The other film featured is #TheWiz (1978), based upon the book by L. Frank Baum, originally entitled The Wonderful Wizard of Oz. This film, too, derives from the long-established & popular classic film #THEWIZARDOFOZ. The Wiz was a remake of a classic specifically to engage black Americans in a universal application of the theme of the importance of knowing where your home is. Dorothy, played by Diana Ross, discarded the trappings of glamour, which had been embedded in her career, & made the simplicity of her soul her only resource. This was all she needed. Her journey was not about wealth, but about wisdom. Michael Jackson, also too soon gone, played the scarecrow (made) of garbage, and this Oz, based in New York City, features the now extinct World Trade Center. Dorothy once again finds the meaning of growth & renewed value in what home really means, made especially more important when threatened with it’s loss.

One of the greatest joys offered in this film is the legendary Lena Horne as Glinda The Good Witch of the South. #LenaHorne sings #BelieveInYourself, which was a show stopper. I remember seeing this film during it’s initial theatrical run, downtown #Indianapolis @ the #CircleTheatre, one of the last single houses left, Indianapolis having switched to multiplexes 15 years before that movement hit San Francisco. Her performance garnered a huge applause from the audience, something Indianapolis audiences seldom displayed. I knew who Lena Horne was, in a vague sort of way, but this commanding performance of hers sealed her into my psyche, and turned me into an instant fan. Being reminded of her loss, too, brings simultaneously a sadness, but a joy from knowing that she met the challenges of her day with a gusto tempered with class, a rare combination.
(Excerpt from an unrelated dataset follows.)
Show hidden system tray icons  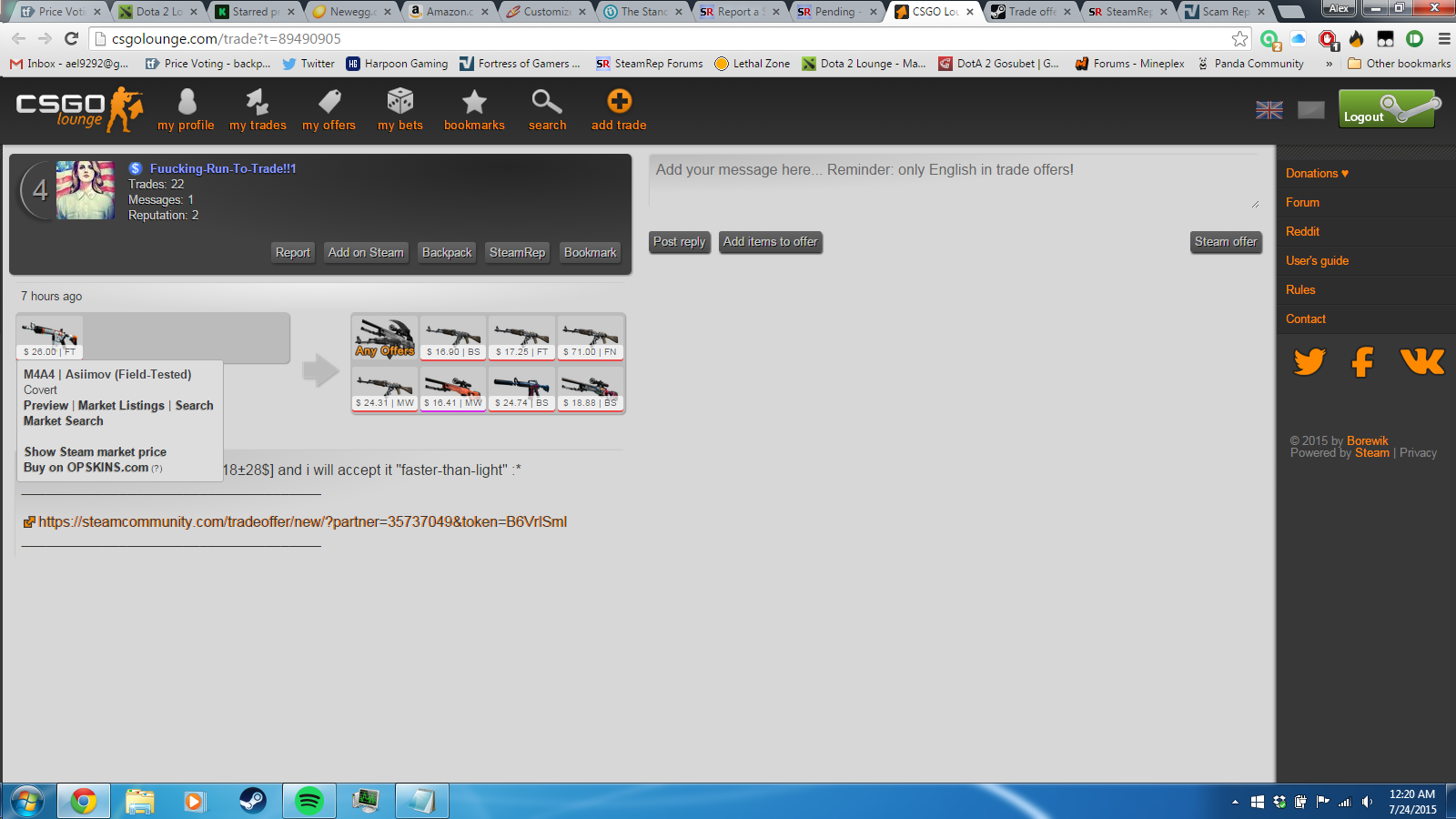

This will be an evening of challenge, moving on from loss, Robin Williams, Michael Jackson, The World Trade Center…and challenge to continue to find truth in from past generations of films that can resonate for all audiences, young, & those who are old enough to be familiar with the history of both films and what came before. This film series is taking a different spin, embracing films that were intended from the start to be “mainline” films, but were not well-accepted during the eras in which they were made. This night may be #JesseHawthorneFicks chance to turn some of that around.